Relying on hedge funds over standard equity indexes over the past year would have resulted in relative losses. The HFRX Global Hedge Fund index rose 5.4% over the past 12 months, compared with a 17.6% increase in the MSCI World index of stocks over the same period.
The foundation “should of course continue to try to improve our asset management, but I'm not sure that will be enough,” Mr. Heikensten said. He didn't say in which hedge funds the foundation invested.
The foundation's return of 7.9% on invested capital in 2012 was “a little bit better than our benchmarks,” Mr. Heikensten said. Returns this year have so far “been better” than benchmarks, he said.
The foundation tracks its returns against gauges that include pension funds and other money managers as well a so-called normal portfolio, in which equities account for 55% of the total, and alternative investments and fixed-income instruments make up 25% and 20%, respectively.
Actual asset allocation at the end of 2012 was equities, 51% (up from 47% a year earlier); alternatives, 33% (unchanged from 2011); and fixed income, 16% (down from 20% in 2011).
As much as 94% of the foundation's total capital is based on the original contribution made by Alfred Nobel.
While the foundation has “absolutely no plans” to seek donor capital now, it will need to explore the option “in the coming years,” Mr.

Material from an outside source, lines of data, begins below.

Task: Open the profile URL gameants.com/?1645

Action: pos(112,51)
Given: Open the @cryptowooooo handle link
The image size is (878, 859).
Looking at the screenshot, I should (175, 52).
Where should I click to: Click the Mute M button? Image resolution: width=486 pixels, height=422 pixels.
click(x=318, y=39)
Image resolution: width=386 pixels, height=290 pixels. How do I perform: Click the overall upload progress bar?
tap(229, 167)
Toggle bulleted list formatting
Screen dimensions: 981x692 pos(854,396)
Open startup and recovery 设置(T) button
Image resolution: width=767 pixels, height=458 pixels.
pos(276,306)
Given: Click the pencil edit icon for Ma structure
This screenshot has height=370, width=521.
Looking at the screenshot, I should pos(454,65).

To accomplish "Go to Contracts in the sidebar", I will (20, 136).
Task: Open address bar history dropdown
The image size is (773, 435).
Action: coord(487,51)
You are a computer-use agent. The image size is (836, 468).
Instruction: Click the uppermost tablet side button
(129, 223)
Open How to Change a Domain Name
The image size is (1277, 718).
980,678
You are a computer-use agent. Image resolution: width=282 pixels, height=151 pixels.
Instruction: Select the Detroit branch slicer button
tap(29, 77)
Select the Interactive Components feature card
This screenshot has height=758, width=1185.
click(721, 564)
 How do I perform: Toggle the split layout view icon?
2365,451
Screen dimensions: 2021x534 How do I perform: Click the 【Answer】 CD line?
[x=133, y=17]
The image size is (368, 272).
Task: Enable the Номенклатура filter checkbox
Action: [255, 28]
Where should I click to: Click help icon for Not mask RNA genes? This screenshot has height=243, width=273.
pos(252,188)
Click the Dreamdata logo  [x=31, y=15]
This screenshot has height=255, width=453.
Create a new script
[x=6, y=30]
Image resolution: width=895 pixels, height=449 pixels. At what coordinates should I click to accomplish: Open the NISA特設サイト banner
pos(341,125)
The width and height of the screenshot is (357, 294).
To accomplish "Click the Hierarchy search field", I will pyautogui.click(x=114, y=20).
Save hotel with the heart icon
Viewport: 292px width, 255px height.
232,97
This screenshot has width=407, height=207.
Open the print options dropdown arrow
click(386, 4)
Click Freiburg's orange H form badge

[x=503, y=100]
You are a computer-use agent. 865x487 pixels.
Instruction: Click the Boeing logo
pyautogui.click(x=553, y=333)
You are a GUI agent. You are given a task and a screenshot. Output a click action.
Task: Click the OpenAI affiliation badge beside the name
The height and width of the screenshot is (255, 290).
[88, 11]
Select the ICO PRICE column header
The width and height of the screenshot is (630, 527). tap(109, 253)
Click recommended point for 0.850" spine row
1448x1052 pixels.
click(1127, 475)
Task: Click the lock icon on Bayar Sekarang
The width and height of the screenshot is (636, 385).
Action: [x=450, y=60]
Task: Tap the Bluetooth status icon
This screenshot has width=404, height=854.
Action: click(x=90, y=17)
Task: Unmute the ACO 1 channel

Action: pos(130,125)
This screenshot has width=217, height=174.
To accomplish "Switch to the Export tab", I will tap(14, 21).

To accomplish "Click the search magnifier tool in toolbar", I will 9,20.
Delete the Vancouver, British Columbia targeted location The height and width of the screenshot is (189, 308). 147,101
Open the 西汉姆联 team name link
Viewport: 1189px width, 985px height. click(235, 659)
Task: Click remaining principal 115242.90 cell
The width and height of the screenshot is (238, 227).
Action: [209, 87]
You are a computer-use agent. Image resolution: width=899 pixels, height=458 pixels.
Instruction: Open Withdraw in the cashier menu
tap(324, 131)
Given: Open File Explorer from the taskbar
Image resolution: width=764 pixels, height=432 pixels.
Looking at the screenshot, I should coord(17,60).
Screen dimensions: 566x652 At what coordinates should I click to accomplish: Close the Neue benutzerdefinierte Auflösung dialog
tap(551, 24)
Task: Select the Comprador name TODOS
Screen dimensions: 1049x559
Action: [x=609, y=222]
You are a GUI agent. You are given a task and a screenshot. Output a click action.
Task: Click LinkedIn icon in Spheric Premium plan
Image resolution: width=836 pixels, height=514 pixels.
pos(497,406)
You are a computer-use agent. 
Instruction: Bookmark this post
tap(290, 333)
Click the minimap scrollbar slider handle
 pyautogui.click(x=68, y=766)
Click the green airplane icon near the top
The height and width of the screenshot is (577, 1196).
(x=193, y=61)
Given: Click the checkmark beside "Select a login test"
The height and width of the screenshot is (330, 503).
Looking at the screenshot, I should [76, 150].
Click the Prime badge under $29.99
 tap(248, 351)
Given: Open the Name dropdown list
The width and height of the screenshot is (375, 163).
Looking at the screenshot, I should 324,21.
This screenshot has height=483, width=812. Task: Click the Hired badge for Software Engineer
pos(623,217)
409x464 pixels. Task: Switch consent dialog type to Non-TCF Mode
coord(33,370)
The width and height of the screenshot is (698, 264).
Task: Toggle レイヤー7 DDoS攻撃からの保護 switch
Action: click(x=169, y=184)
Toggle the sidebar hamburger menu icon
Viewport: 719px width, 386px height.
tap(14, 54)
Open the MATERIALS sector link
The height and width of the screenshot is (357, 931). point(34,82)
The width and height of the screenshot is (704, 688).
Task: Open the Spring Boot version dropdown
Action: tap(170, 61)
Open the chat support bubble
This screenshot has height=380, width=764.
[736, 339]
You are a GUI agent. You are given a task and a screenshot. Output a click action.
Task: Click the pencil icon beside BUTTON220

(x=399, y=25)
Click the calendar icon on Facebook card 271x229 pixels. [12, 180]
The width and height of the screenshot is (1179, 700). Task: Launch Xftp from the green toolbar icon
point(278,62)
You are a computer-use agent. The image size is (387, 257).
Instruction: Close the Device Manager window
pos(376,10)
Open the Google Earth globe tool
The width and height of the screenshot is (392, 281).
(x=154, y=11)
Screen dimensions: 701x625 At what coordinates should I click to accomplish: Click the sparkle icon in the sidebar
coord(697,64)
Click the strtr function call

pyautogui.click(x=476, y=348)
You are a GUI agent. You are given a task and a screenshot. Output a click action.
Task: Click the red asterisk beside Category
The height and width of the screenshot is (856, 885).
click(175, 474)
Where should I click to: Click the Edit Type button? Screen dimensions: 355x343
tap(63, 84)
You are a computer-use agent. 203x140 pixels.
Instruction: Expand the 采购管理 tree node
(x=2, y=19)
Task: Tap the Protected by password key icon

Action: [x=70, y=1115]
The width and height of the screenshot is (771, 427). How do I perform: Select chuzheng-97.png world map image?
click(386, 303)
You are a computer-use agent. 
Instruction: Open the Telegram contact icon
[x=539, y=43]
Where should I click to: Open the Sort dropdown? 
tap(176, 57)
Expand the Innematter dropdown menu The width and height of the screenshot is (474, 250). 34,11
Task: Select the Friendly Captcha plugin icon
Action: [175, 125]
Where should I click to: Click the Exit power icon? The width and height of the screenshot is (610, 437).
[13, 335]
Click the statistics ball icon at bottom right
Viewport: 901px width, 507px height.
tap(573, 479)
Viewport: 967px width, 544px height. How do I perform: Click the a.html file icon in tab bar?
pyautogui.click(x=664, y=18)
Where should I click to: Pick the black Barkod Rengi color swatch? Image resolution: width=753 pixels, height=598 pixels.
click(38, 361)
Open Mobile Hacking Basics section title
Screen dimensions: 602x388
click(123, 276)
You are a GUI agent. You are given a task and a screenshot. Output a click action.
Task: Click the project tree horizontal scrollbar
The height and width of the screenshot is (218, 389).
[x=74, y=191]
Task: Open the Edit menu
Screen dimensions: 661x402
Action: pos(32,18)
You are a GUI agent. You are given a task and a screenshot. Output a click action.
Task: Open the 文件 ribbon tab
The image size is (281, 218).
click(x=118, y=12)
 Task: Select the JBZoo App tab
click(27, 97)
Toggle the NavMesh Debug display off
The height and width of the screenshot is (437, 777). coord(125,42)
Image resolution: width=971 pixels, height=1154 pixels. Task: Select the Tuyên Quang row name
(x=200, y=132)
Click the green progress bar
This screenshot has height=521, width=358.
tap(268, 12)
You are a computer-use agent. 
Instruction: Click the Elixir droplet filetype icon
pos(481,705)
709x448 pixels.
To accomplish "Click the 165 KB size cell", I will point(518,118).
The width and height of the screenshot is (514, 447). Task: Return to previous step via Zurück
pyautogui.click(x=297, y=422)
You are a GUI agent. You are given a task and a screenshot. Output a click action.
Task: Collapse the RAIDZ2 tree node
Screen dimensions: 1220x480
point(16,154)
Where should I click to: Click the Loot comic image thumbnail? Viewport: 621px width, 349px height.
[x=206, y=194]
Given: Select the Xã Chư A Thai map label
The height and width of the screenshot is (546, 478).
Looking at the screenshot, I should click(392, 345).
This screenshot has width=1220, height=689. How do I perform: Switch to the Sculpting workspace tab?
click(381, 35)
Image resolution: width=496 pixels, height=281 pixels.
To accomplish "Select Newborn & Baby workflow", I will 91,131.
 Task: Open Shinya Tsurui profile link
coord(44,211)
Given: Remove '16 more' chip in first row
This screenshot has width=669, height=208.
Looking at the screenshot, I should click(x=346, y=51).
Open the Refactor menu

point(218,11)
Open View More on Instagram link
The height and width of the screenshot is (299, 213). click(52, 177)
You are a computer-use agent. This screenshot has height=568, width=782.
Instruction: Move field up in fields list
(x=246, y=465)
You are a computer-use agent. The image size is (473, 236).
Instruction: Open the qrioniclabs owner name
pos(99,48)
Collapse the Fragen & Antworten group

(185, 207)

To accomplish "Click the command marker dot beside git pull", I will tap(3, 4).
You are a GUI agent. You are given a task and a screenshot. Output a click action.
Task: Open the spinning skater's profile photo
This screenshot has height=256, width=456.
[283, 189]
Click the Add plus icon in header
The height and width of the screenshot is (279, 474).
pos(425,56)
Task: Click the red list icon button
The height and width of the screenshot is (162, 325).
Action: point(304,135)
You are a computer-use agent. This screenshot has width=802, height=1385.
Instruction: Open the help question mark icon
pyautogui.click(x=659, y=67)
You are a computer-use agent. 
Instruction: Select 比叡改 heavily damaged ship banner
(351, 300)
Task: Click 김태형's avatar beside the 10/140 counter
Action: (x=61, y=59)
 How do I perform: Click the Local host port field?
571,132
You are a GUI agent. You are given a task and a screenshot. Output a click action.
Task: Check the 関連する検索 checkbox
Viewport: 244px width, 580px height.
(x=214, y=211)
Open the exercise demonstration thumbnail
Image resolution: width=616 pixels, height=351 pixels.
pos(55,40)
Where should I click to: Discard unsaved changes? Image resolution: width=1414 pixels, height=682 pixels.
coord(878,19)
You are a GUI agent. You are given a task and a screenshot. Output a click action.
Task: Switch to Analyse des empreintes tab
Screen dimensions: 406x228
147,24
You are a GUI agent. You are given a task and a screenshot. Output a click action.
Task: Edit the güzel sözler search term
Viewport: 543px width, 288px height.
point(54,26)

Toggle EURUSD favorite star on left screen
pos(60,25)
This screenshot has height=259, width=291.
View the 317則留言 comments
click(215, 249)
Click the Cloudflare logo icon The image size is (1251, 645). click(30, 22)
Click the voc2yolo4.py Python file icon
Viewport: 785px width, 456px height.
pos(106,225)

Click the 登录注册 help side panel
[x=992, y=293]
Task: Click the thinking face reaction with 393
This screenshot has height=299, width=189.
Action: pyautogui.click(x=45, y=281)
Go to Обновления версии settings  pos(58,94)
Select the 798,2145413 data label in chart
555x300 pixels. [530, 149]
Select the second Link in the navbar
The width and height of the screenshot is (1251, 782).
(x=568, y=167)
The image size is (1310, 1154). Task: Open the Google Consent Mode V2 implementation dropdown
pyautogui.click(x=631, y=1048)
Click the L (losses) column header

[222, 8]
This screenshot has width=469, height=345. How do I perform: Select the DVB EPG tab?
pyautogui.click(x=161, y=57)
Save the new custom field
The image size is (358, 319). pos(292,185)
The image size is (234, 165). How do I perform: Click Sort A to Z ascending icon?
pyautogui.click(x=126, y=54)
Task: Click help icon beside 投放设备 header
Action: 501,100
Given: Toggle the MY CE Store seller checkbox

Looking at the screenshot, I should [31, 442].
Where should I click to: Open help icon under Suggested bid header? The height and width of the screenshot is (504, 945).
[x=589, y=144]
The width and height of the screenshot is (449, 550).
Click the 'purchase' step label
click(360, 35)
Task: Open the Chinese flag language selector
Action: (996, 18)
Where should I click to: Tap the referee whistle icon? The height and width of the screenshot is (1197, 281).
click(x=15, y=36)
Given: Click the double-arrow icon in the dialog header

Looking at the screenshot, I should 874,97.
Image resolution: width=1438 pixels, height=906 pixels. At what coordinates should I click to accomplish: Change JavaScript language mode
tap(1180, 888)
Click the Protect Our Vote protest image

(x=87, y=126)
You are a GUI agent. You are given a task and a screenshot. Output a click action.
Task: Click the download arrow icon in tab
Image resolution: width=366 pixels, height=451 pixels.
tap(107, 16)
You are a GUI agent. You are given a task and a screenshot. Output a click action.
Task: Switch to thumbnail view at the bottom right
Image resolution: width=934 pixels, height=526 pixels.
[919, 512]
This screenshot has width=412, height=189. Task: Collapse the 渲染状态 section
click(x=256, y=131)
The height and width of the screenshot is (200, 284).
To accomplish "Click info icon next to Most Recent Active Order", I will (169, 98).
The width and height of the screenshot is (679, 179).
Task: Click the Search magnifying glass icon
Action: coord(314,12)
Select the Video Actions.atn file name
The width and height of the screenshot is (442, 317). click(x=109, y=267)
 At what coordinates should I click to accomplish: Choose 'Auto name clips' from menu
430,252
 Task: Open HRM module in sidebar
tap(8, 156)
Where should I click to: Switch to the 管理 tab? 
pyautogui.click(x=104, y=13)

Heikensten said. Any arrangement would need to safeguard integrity and independence of the Nobel award, he said.
Mr. Heikensten, a former governor of the Swedish central bank, also said the Nobel Foundation should aim to increase the prize amount in line with wage developments rather than inflation. The amount today represents only about 10 times a professor's salary, compared with about 30 times when the prizes were founded, he said.
Alfred Nobel signed his will in 1895, a year before his death, stipulating that most of his estate of more than 31 million kronor — about 1.7 billion kronor in today's money — should be converted into a fund and invested in “safe securities.”
Following two world wars, the foundation changed its investment policy with the backing of the Swedish government in the 1950s, after the total assets declined. Since then, it has been free to invest in bonds, secured loans, real estate and most types of stocks. This, together with a tax exemption in 1946, helped the Nobel Foundation reverse the trend of declining assets and the real value of the prize amount in krona terms was restored by 1991.